A world-renowned Ethiopian scientist Admasu Gebre, who has invented a Vehicle Guidance System (VGS), was sent to prison for 2 years this week in Ethiopia after a court found him guilty of copyrights violations, according to a report by Addis Fortune. How could some one who is involved in developing a space age technology be thrown in jail like a common criminal for such a minor offense, even if he is really guilty? The case is suspicious, to say the least. Could it be that the scientist refused to make Azeb Mesfin or one of the Woyanne officials a partner in his high-tech business that has a potential to make tones of money? Who is the plaintiff, Bruck Mekbib? Any connection or business relations with Woyanne officials? There is a report, yet to be confirmed, that he ties with associates of Tagay Gebremedhin. On top of the VGS, Admasu Gebre, a retired commander of the former Ethiopian Navy, has been constructing a lamp manufacturing plant in Kality, a suburb of Addis Ababa, that produces solar-powered lamps. Ethiopians like Commander Admasu are national treasures who need to be supported and encouraged, not be thrown in jail for minor infractions, if indeed there is an infraction of the law on his part.
The following is Addis Fortune’s report:
ADDIS ABABA, ETHIOPIA — Admasu Gebre, who is credited for the innovation of a vehicle guidance system (VGS), was sentenced to serve two and a half years of imprisonment after he was found guilty of copyright violations over an Amharic film.
Admasu, 70, on behalf of his company, Navcom Energy Plc, signed an agreement in the United States (US) with Bruke Films Plc to produce a film titled “Menteyochu” or “The Twins”, on July 2006, with a budget of 800,000 Br. Navcom Energy Plc would finance the film while the profits were to be shared at a ratio of 45pc to 55pc, the former to be paid to Bruke, they agreed.
However, Admasu was charged by federal prosecutors along with Alula Amdemichael (a cameraman) at the Federal High Court on December 4, 2008. They were accused of bringing the movie to the country after completion without the knowledge of Bruke Mekbib, the producer and director of the film, and for changing the original title to “Le Abatewa,” literally translated “For Her Father”.
They screened the film on its inaugural at Sebastopol Cinema and for the public at Cinema Empire twice in a day in June 2008, according to the charges. The defendants transgressed the economic rights of the producer, violating copyright laws, the prosecutor alleged.
The charge against the second defendant was dropped as he was not apprehended, while Admasu presented documentary evidence denying all of the charges instituted against him. However, the court found the defendant guilty on Wednesday, August 25, 2010, stating that the evidence presented by the defendant actually proves the prosecutor’s case.

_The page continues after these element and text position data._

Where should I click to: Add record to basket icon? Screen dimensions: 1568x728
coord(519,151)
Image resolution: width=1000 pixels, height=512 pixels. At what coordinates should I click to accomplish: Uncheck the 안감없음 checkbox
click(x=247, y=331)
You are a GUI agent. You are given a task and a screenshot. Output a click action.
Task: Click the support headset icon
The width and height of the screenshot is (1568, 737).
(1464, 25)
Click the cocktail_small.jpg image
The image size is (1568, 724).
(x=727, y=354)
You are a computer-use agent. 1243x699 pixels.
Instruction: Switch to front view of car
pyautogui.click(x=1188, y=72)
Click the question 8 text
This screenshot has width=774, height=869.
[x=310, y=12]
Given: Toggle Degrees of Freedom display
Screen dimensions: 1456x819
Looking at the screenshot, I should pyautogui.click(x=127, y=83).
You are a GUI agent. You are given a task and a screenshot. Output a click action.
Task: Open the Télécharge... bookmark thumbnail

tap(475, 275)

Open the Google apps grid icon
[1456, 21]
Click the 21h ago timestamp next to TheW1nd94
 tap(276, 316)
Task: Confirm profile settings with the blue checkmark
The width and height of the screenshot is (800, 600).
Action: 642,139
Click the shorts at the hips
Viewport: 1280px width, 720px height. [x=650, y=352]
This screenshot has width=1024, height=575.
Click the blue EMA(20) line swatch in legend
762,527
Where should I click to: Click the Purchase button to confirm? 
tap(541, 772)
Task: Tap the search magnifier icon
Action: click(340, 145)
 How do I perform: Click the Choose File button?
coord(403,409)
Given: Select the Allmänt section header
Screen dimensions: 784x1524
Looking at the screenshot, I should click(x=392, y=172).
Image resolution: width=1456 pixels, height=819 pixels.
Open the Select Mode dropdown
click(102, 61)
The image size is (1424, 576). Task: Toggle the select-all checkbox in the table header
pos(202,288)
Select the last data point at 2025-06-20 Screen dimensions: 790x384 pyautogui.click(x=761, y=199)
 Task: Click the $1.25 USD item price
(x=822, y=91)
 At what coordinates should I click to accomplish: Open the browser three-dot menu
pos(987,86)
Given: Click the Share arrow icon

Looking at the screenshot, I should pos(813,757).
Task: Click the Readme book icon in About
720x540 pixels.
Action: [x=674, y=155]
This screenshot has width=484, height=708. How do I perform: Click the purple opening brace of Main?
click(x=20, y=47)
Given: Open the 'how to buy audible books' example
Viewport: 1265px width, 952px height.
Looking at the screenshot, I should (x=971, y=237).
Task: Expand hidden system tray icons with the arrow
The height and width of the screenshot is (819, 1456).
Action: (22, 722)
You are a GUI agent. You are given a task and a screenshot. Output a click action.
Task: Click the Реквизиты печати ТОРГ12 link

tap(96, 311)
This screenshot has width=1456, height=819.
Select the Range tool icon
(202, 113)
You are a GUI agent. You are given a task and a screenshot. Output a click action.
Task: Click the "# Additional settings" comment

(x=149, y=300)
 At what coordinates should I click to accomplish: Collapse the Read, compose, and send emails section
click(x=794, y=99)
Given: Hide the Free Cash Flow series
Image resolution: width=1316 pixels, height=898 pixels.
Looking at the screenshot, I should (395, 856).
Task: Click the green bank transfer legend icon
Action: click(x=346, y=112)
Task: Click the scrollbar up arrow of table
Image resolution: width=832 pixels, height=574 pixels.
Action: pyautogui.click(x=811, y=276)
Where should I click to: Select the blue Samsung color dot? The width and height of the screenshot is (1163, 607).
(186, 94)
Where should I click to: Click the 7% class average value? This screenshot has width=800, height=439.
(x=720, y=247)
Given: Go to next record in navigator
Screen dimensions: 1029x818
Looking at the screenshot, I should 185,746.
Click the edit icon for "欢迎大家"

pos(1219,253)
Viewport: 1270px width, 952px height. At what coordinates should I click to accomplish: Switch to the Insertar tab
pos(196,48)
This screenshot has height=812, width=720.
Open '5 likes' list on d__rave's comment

On the same day, the court heard mitigating and aggravating circumstances for sentencing. The crime, was committed for personal gain and with the participation of others, which should be taken as aggravating circumstances, argued the prosecutor.
The defence lawyer raised the defendant’s nationality (Dutch), age, health condition (arthritis), lack of a previous criminal record, and his being the head of a family to be taken as mitigating circumstances. The defence lawyer requested the court to substitute the prison sentence for a fine or to suspend the sentence.
The court adjourned the case for two more days for sentencing and ordered Admasu, who was out on bail during the trial, to be escorted to the Addis Abeba Prison Centre.
The long legal battle, which was presided over by four different judges and several prosecutors, was finally concluded on Friday, August 27, 2010.
The judge sentenced Admasu to serve two years and six months at the Addis Abeba Prison Centre, taking into consideration the mitigating grounds raised by the defendant.
“We will appeal,” the defence lawyer told his client who was standing in the defendant’s box and wearing a blue suit, right after the court sentencing.
“This is not just my victory,” Bruke told Fortune. “Your social status does not matter. The justice system works for all.”
Bruke Films Plc is planning to file a civil suit against Admasu and his company to recover the expenses that it incurred during production, the earnings that it lost from the film, and other economic and moral losses, according to Bruke.
Bruke also intends to file criminal and civil suits against Workman Nydegger (a law firm), James B. Belshe (a lawyer), David L. Smith (the editor of the film), and Alula, for allegedly conspiring to take the film without his knowledge.
Admasu, who was awarded a European patent in 1992 for his invention of a vehicle guidance system, was brought to the prison in a bus by prison officers along with several other detainees after sentencing. His innovation, which is installed in vehicles, is used as a dependable means of guiding a vehicle from one point to another as desired by the operator.